[Records]
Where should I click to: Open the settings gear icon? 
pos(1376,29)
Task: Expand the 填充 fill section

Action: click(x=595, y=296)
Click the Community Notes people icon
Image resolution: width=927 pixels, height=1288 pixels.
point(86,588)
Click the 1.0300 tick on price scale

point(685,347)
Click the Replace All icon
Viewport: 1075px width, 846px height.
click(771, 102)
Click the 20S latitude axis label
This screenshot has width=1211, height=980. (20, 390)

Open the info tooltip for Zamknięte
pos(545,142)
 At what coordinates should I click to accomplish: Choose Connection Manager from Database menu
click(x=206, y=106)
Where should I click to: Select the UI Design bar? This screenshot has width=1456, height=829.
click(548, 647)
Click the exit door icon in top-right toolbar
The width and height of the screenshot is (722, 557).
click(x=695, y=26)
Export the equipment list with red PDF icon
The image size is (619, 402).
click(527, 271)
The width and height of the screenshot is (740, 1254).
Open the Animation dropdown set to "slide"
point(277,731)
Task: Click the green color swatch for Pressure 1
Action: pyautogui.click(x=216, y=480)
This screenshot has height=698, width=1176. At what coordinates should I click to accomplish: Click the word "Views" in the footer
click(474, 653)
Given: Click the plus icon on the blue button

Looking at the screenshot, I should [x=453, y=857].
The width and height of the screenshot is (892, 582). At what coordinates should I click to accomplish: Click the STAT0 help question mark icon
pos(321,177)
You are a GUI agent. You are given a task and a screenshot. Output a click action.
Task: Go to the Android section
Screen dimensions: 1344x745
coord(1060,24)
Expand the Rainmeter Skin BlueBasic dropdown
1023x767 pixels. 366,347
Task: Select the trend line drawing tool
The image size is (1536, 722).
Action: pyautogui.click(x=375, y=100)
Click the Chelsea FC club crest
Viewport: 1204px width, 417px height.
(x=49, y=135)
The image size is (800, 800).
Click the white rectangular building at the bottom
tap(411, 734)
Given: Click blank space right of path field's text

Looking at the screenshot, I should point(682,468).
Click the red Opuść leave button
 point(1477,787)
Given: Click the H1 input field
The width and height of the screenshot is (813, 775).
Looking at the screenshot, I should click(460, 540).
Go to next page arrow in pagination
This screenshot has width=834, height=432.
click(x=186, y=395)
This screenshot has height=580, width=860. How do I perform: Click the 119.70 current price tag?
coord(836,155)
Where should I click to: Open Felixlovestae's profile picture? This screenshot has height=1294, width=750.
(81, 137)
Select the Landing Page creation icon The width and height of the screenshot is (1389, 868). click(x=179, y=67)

• **What is required**:
Copy every one of the entries above word for word, with nothing changed.

• **Result for this exercise**:
Where should I click to: Open the settings gear icon? 
pos(1376,29)
Task: Expand the 填充 fill section

Action: click(x=595, y=296)
Click the Community Notes people icon
Image resolution: width=927 pixels, height=1288 pixels.
point(86,588)
Click the 1.0300 tick on price scale

point(685,347)
Click the Replace All icon
Viewport: 1075px width, 846px height.
click(771, 102)
Click the 20S latitude axis label
This screenshot has width=1211, height=980. (20, 390)

Open the info tooltip for Zamknięte
pos(545,142)
 At what coordinates should I click to accomplish: Choose Connection Manager from Database menu
click(x=206, y=106)
Where should I click to: Select the UI Design bar? This screenshot has width=1456, height=829.
click(548, 647)
Click the exit door icon in top-right toolbar
The width and height of the screenshot is (722, 557).
click(x=695, y=26)
Export the equipment list with red PDF icon
The image size is (619, 402).
click(527, 271)
The width and height of the screenshot is (740, 1254).
Open the Animation dropdown set to "slide"
point(277,731)
Task: Click the green color swatch for Pressure 1
Action: pyautogui.click(x=216, y=480)
This screenshot has height=698, width=1176. At what coordinates should I click to accomplish: Click the word "Views" in the footer
click(474, 653)
Given: Click the plus icon on the blue button

Looking at the screenshot, I should [x=453, y=857].
The width and height of the screenshot is (892, 582). At what coordinates should I click to accomplish: Click the STAT0 help question mark icon
pos(321,177)
You are a GUI agent. You are given a task and a screenshot. Output a click action.
Task: Go to the Android section
Screen dimensions: 1344x745
coord(1060,24)
Expand the Rainmeter Skin BlueBasic dropdown
1023x767 pixels. 366,347
Task: Select the trend line drawing tool
The image size is (1536, 722).
Action: pyautogui.click(x=375, y=100)
Click the Chelsea FC club crest
Viewport: 1204px width, 417px height.
(x=49, y=135)
The image size is (800, 800).
Click the white rectangular building at the bottom
tap(411, 734)
Given: Click blank space right of path field's text

Looking at the screenshot, I should point(682,468).
Click the red Opuść leave button
 point(1477,787)
Given: Click the H1 input field
The width and height of the screenshot is (813, 775).
Looking at the screenshot, I should click(460, 540).
Go to next page arrow in pagination
This screenshot has width=834, height=432.
click(x=186, y=395)
This screenshot has height=580, width=860. How do I perform: Click the 119.70 current price tag?
coord(836,155)
Where should I click to: Open Felixlovestae's profile picture? This screenshot has height=1294, width=750.
(81, 137)
Select the Landing Page creation icon The width and height of the screenshot is (1389, 868). click(x=179, y=67)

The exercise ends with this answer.